Commencement Letter
1 June 2000
I write to you on Commencement day, the most joyous moment of the academic year, where we mark individual and collective achievement, new beginnings, and hope for the future. We honor our students who have worked long and hard to arrive at graduation; our faculty, whose teaching and learning have brought the graduating classes to the conclusion of their studies; and public figures whose achievement reflects on the College.
This year's Commencement is full of firsts: our first in the new century and the new millennium, and the first for me as president.
The following will give you a sense of the occasion.
Number of Graduates
The College graduated approximately 1,600 undergraduate students and 1,000 graduate students.
Student Honors
Marcia Lillian DeVoe, a classics major who will graduate in 2001, received a Beinecke Brothers Memorial Scholarship, a national award granted to college juniors of exceptional academic promise who plan to attend graduate school in the arts, humanities, or social sciences. One of only twenty-one Beinecke Scholars in the country, she is the only student from a public urban college to receive the award this year. She is the second Brooklyn College student to be so honored in the last seven years.
David Kovacs, who graduated with a master of fine arts in creative writing, has won a Fulbright grant to teach English in Hungary.
Matthew Louis Rotando, who received a master of fine arts in creative writing, has been awarded a Fulbright grant and will pursue his work in creative writing in Sri Lanka.
Some forty students were inducted into Phi Beta Kappa. Others qualified for Sigma Gamma Epsilon, the national honor society forthe earth sciences, for Upsilon Pi Epsilon, the national honor society for the computing sciences, and for the Golden Key National Honor Society.
In all, more than 250 of our graduating students received stipends in the form of memorial scholarships, class and named scholarships, prizes, and awards--all made possible through the Brooklyn College Foundation by the generosity of alumni and friends.
College Honors
As is our custom, Brooklyn College honors people of distinction with honorary degrees, alumni honors, and a presidential medal. Our choices this year were, with one exception, all alumni.
Honorary Degrees:
Constance Emmer Lieber, '45, a philanthropist andadvocate of mental health research and services, Doctor of Humane Letters.
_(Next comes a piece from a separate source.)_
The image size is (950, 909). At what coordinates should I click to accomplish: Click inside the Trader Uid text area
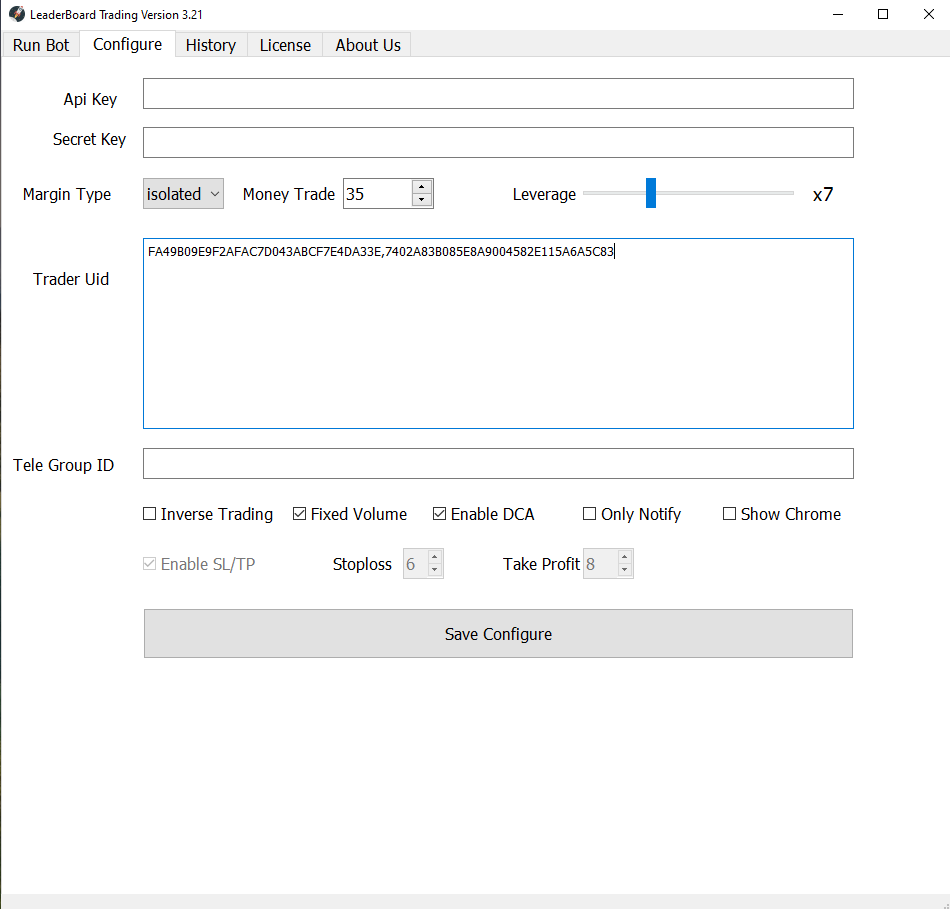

A.M. Rosenthal, a graduate of City College, who has spent most of his professional life at the New York Times as a journalist, editor, and columnist, Doctor of Humane Letters.
Alumni Honors:
Harriet Brathwaite, '59, a health practitioner and advocate of the professional rights of nurses, with particular focus on the health care needs of the minority community.
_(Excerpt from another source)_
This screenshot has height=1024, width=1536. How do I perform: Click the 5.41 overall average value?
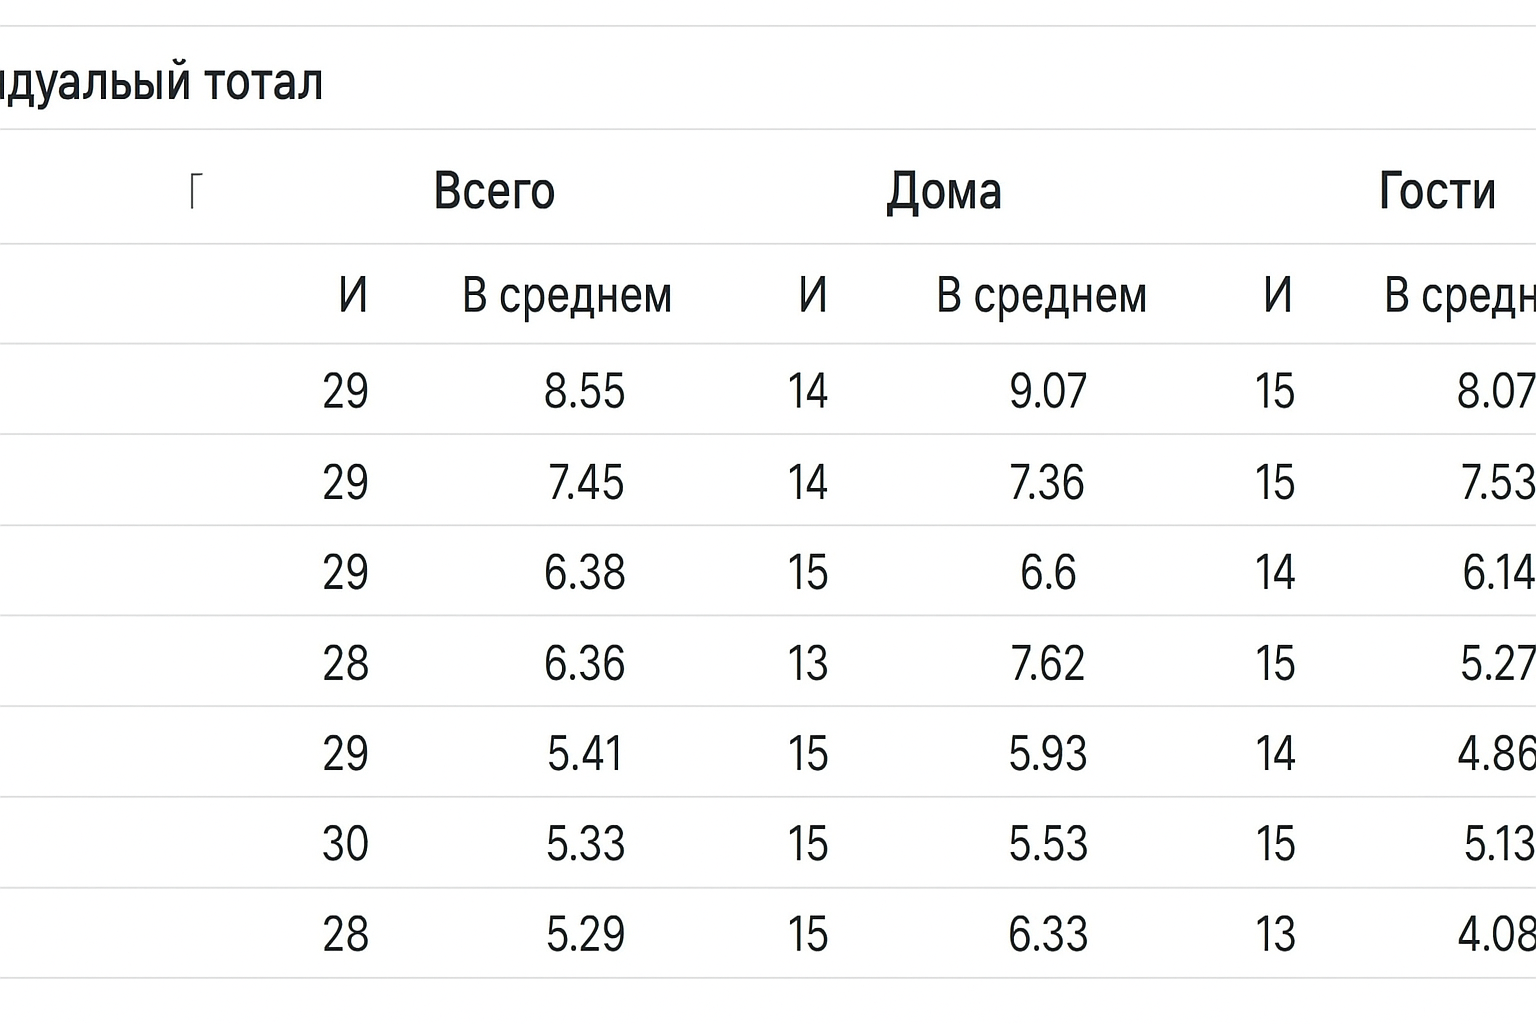pyautogui.click(x=585, y=754)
William E. Hellerstein, '59, a champion of the legal rights of prisoners and defendants, who teaches at Brooklyn Law School.
Francine Lifton Klagsbrun, '52, writer and editor on social issues, Jewish culture, and family life.
Presidential Medal:
Deborah T. Poritz, '58, chief justice of the New Jersey Supreme Court, who has had a distinguished career in public service as an attorney and jurist.
Presidential Installation
Benno C. Schmidt, vice chair of the CUNY Board of Trustees, with Chancellor Matthew Goldstein in attendance, formally installed the new president.
Special Guests
Our guests at Commencement included trustees of the University and of the Brooklyn College Foundation. Also present were members of the State Legislature and the City Council.
We welcomed some 65 members of the class of 1950, our Golden Anniversary class, and many professors emeriti.
This year's Commencement exercises, attended by more than 7,000 on campus, was broadcast on the World Wide Web, so that families of students as far away as Latin America and the Caribbean, and as close as Flatbush, could participate.
Please join me in extending warmest congratulations to our graduates and their families, and to each of our award recipients.
I am enormously honored by the distinction bestowed upon me as your new president and I greatly look forward to celebrating your achievements in the years to come.